**MATERIAL TO PROCESS:**
○ ○ ○ ○

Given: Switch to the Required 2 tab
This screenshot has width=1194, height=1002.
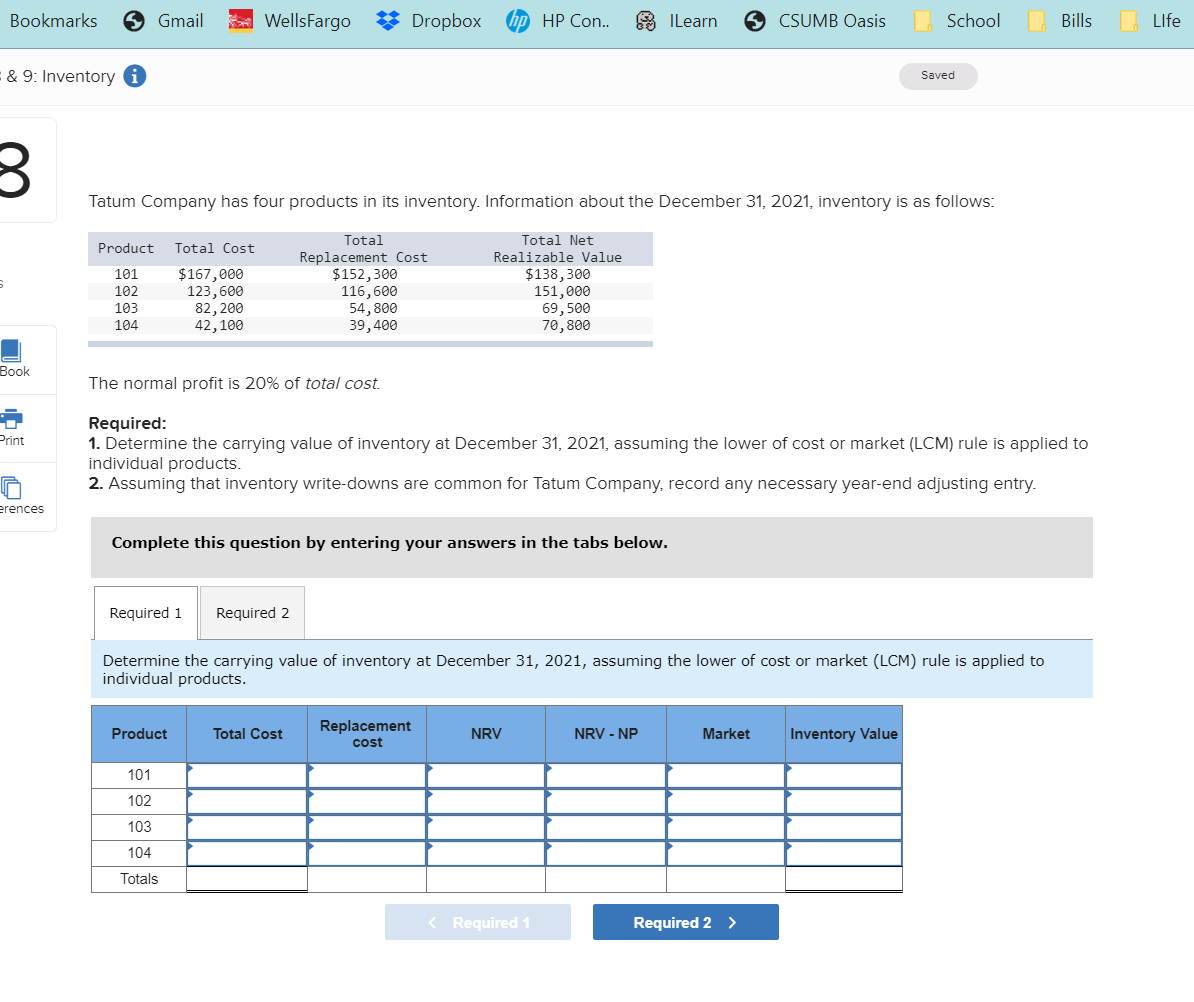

○ ○ ○ ○

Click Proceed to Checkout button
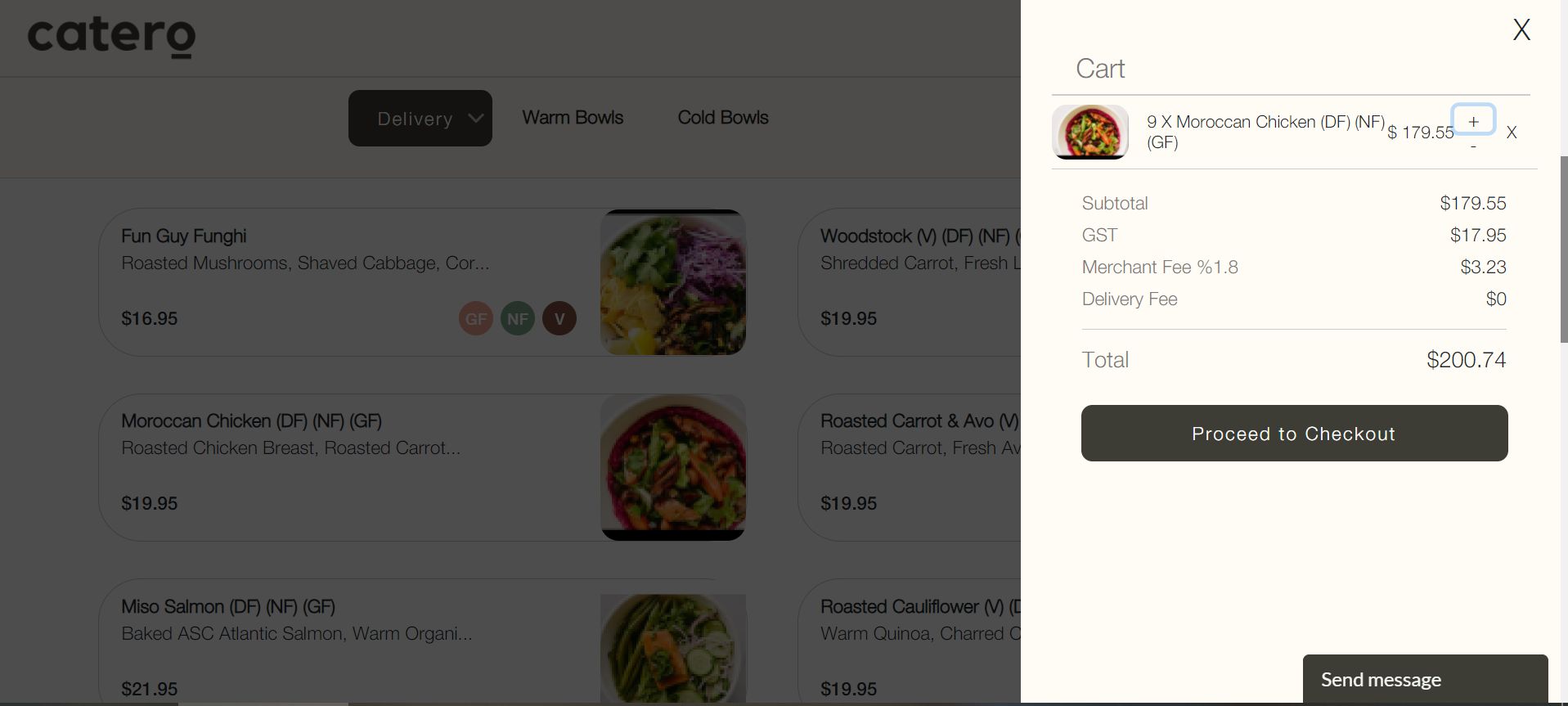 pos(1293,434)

○ ○ ○ ○

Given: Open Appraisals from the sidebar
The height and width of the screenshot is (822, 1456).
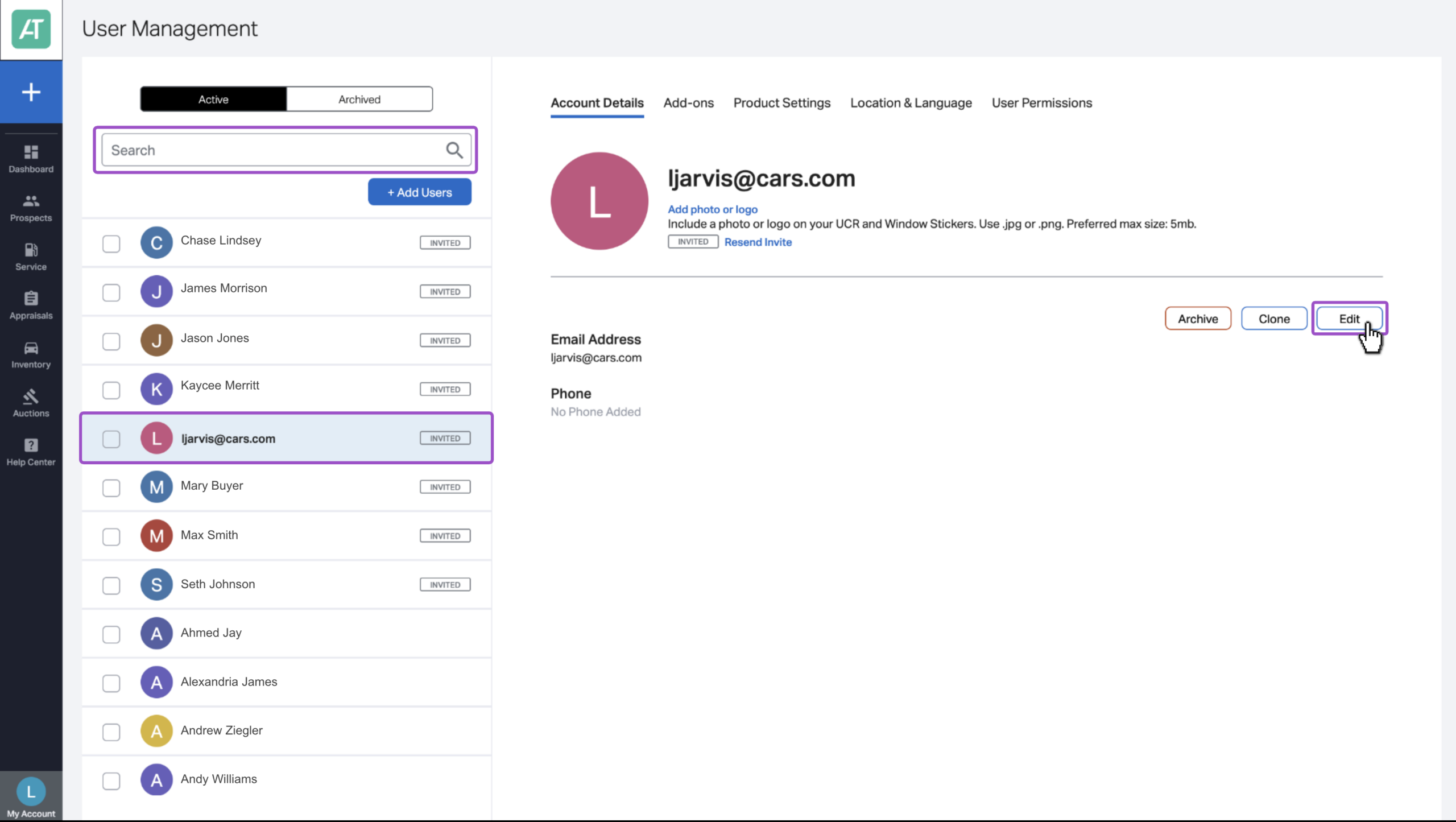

○ ○ ○ ○

**YOUR OBJECTIVE:**
In the material above, locate the line containing "Given: Open Appraisals from the sidebar" and the line containing "The height and". Transcribe exactly those two lines and every line between them, and nothing more.

**SOLUTION:**
Given: Open Appraisals from the sidebar
The height and width of the screenshot is (822, 1456).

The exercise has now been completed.